The FINANCIAL — According to RIA Novosti, Russia's state-controlled retail savings bank Sberbank said on December 7 its net profit under International Financial Reporting Standards in January-September fell 88%, year-on-year, to 10.3 billion rubles ($349 million).
Russia's largest bank, which holds more than half of Russian household deposits, said the net profit plunge in the first nine months of 2009 was attributable to increased provisions for loan impairment.
Sberbank's net profit in the third quarter of 2009 measured 4.25 billion rubles ($144 million), which is below a consensus forecast of analysts who expected the bank's net profit at 4.9 billion rubles ($166 million).
The share of nonperforming loans in Sberbank's loan portfolio rose to 7.9% as of October 1 compared with 1.8% at the beginning of the year, the bank said in a statement.
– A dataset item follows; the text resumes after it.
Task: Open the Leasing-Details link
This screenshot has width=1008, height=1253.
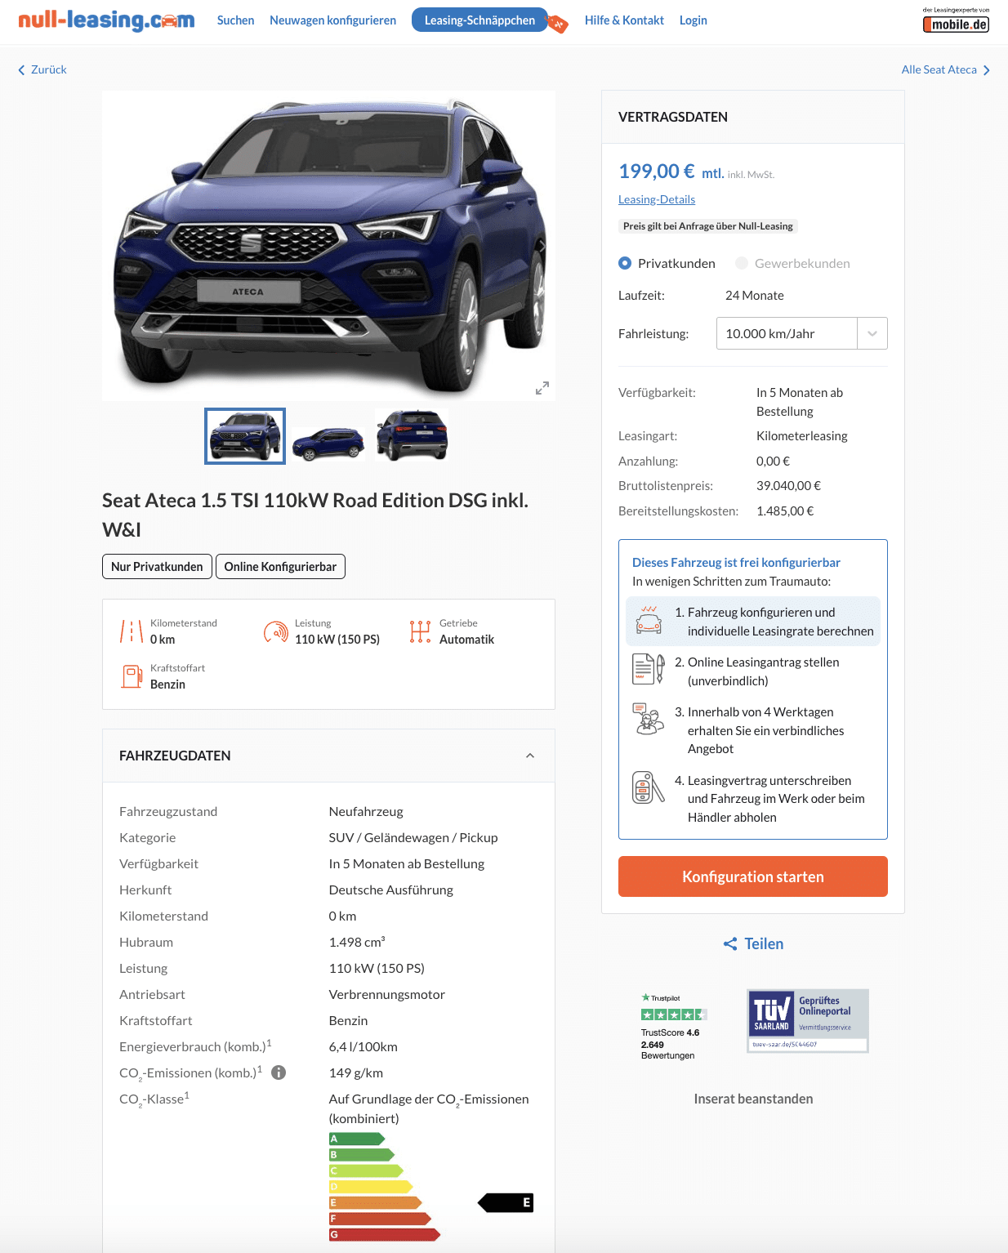Action: [x=657, y=199]
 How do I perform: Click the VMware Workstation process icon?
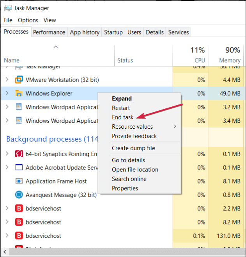pyautogui.click(x=18, y=80)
"As a result of the deteriorated economic environment both in Russia and globally nonperforming loans grew from 94.7 billion rubles [$3.2 billion] as at 31 December 2008 to 436.7 billion rubles [$14.8 billion] as at 30 September 2009," the statement said.
Sberbank's assets decreased 0.4% in the reporting period to 6,707.6 billion rubles ($227 billion). The assets structure was influenced by the reduction of cash and cash equivalents and the increase of investment securities available for sale, largely corporate bonds, the statement said.
Russia's Central Bank holds a controlling stake in Sberbank.